--- START ---

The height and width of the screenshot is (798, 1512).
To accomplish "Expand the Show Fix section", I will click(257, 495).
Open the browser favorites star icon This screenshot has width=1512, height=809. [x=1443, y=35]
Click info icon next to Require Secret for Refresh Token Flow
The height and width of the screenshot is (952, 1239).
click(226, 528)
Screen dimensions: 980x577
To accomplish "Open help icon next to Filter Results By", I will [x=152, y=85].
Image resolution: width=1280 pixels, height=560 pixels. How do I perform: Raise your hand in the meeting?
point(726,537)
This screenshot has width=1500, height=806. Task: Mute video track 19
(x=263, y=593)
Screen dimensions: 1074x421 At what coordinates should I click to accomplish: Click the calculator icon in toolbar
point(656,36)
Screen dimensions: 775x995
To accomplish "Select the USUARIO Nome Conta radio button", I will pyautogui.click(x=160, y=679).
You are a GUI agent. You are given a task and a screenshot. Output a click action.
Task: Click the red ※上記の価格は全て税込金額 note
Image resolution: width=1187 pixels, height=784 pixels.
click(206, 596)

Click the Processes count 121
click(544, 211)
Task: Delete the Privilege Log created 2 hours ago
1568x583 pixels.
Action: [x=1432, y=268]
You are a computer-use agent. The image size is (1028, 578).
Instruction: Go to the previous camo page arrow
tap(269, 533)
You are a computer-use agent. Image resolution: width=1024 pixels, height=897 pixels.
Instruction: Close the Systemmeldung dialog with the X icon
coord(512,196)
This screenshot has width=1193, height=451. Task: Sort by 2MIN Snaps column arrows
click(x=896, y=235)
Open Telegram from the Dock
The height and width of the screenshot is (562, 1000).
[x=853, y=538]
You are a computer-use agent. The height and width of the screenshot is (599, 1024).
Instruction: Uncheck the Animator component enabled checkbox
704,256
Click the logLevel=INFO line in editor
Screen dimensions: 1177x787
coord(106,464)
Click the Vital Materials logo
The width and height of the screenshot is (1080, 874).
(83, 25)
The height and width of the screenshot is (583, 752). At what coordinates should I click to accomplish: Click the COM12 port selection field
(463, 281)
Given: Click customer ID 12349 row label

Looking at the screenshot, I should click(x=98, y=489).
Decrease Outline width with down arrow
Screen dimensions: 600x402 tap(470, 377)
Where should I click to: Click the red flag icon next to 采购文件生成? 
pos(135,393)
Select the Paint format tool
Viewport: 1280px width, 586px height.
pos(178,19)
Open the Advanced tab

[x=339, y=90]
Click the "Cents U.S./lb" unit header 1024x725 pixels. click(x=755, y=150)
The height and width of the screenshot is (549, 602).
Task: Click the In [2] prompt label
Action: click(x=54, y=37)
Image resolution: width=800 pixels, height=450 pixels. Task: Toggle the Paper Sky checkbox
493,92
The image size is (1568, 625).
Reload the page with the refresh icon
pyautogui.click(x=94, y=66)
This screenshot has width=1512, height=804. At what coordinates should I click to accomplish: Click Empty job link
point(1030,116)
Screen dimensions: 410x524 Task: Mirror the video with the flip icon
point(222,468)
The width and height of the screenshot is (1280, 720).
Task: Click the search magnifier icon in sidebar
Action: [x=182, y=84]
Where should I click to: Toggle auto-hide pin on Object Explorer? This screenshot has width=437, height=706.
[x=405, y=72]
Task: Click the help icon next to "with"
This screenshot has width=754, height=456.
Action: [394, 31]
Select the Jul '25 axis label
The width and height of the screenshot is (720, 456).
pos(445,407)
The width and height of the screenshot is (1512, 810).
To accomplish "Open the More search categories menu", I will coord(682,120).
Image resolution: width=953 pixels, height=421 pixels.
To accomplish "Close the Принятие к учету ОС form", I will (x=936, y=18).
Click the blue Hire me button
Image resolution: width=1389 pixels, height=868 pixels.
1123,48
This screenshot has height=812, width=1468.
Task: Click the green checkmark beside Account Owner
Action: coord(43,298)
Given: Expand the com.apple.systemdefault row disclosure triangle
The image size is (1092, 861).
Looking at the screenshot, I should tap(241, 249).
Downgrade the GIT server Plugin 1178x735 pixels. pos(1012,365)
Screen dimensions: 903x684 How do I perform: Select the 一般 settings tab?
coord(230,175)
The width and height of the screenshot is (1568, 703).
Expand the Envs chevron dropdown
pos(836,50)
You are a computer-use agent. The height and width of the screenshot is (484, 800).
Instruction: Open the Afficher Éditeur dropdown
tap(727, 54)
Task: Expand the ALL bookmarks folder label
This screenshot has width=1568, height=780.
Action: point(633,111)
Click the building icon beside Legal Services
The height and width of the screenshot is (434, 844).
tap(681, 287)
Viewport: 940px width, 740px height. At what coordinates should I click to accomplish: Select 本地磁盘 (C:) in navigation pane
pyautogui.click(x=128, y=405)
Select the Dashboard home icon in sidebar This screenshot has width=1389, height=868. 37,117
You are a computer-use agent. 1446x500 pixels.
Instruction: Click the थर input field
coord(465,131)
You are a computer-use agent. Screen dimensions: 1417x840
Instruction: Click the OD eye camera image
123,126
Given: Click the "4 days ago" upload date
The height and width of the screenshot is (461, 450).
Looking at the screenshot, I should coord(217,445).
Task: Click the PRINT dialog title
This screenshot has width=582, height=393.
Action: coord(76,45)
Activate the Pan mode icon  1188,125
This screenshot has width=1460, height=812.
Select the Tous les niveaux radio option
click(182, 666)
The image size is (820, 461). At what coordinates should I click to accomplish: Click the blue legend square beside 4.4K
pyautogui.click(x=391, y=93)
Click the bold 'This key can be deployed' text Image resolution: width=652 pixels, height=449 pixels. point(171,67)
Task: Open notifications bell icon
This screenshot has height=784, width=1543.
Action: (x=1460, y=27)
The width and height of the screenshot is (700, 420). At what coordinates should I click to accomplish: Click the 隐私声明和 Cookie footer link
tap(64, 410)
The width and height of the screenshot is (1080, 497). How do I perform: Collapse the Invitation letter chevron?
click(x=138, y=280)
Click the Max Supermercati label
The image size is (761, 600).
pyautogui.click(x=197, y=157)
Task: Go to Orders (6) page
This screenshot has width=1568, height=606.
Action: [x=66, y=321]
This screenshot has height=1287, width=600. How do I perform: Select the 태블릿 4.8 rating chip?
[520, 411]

--- END ---

Extract each line from the listing that holds the word "help".

To accomplish "Open help icon next to Filter Results By", I will [x=152, y=85].
Task: Click the help icon next to "with"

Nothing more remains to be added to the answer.